Search This Blog

Friday 25 December 2015

How to live comfortably in retirement


Your retirement depends on your financial success — but financial success is part reality and part perception. In fact, if you moderate what you perceive as financial success, you could improve the financial reality of your future.
It’s particularly important to consider this as you approach retirement, but this dynamic actually starts well before you’re ready to retire. It has to do with what kind of lifestyle you think you need.
People tend to raise their lifestyles as their income levels rise, but taking this too far can be destructive to both the perception and reality of your financial future. To understand why, just look at the arc household income tends to take over the years.

key factors to consider

1. Age and income

According to the US Census Bureau, median household income when the primary earner is between 25 and 34 is $54,243. This climbs to $66,693 when the primary earner is between 35 and 44, and to $70,832 when the primary earner is between 45 and 54. As you might expect then, income tends to rise as people get farther along in their careers. So far so good.
After that, though, income takes an abrupt U-turn. When the primary earner is between 55 and 64, household income declines to $60,580. It plunges further to $45,227 for households whose primary earner is between 65 and 74, and continues to decline when the primary earner is 75 or older, to just $28,535. This last figure represents a decline in household income of some 60 percent from the prime earning years of ages 45 to 54.
You might expect income to decline somewhat as you enter your retirement years, but a 60 percent drop could come as a shock to your lifestyle. The continued decline upon reaching age 75 implies that resources become even more limited as people move through what has traditionally been thought of as the golden years or retirement. That decline is partly because more and more of this population is unable to continue to work, that is WHY you need an Online Business to fall back to at this time
Chart of income by age

2. Age and expenses

A traditional financial planning assumption is that retirees need less income than people in their working years, and to some extent this is true. For the most part, retirees are no longer supporting their children, their homes are often owned outright, and they no longer have to save for retirement.

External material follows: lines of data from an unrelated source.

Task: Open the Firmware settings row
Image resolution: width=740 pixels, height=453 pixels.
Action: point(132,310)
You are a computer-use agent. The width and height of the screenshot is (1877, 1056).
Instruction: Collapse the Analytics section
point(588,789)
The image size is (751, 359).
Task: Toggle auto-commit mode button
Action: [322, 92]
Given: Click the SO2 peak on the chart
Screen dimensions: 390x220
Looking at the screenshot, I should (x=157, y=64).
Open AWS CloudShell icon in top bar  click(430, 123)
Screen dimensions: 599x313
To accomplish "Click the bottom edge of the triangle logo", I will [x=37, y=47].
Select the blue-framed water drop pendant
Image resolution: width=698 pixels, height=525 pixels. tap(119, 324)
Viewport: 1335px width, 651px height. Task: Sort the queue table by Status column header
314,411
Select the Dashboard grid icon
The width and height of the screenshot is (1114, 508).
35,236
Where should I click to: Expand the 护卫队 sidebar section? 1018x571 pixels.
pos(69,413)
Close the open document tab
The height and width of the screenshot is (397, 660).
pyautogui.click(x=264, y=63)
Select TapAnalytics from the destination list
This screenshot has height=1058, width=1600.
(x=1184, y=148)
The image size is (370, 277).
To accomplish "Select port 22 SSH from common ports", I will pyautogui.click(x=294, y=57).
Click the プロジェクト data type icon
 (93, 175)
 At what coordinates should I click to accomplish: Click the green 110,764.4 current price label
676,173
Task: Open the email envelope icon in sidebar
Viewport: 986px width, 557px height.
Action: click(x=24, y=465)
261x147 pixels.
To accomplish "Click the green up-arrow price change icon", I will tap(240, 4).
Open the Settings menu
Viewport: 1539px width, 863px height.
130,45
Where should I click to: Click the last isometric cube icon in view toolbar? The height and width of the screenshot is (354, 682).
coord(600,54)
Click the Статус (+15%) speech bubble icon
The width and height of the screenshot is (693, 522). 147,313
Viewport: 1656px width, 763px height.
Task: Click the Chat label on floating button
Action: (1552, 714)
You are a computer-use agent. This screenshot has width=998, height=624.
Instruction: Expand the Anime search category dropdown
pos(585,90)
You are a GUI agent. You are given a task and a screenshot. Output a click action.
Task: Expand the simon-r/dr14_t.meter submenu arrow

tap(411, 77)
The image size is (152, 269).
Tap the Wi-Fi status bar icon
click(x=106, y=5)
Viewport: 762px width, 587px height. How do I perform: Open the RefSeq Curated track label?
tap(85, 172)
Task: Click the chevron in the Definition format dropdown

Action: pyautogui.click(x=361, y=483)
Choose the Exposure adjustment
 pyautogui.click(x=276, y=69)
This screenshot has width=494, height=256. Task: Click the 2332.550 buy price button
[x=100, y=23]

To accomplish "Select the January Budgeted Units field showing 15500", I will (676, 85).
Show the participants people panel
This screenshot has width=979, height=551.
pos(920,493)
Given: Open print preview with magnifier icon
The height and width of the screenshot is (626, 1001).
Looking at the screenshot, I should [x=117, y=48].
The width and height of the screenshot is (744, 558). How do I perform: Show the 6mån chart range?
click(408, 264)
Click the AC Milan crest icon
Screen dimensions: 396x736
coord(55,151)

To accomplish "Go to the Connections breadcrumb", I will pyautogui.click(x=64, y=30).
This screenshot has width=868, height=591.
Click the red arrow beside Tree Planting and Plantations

However, figures from the Bureau of Labor Statistics show that the drop-off in expenditures in people’s retirement years is not as great as the drop-off in income.
Like income, annual expenditures peak for people aged between 45 and 54, at a national average of $60,524. However, while household incomes drop by about 60 percent when the primary earner is 75 or older, expenditures for that age group are only 43 percent lower. In other words, for retirement planning purposes it is significant to note that expenses don’t typically fall as fast as income. One reason for this is health care expenses, which usually increase rather than decrease as people enter retirement.
Therefore, it is wise for a low income retirees aged between 45 and 60 to own an online home business to help you live your life fulfilled Increase your Income 

No comments:

Post a Comment

Join Max Family Business Today!! Whether you're looking to supplement your income or build a lasting legacy, owning your own Max busi...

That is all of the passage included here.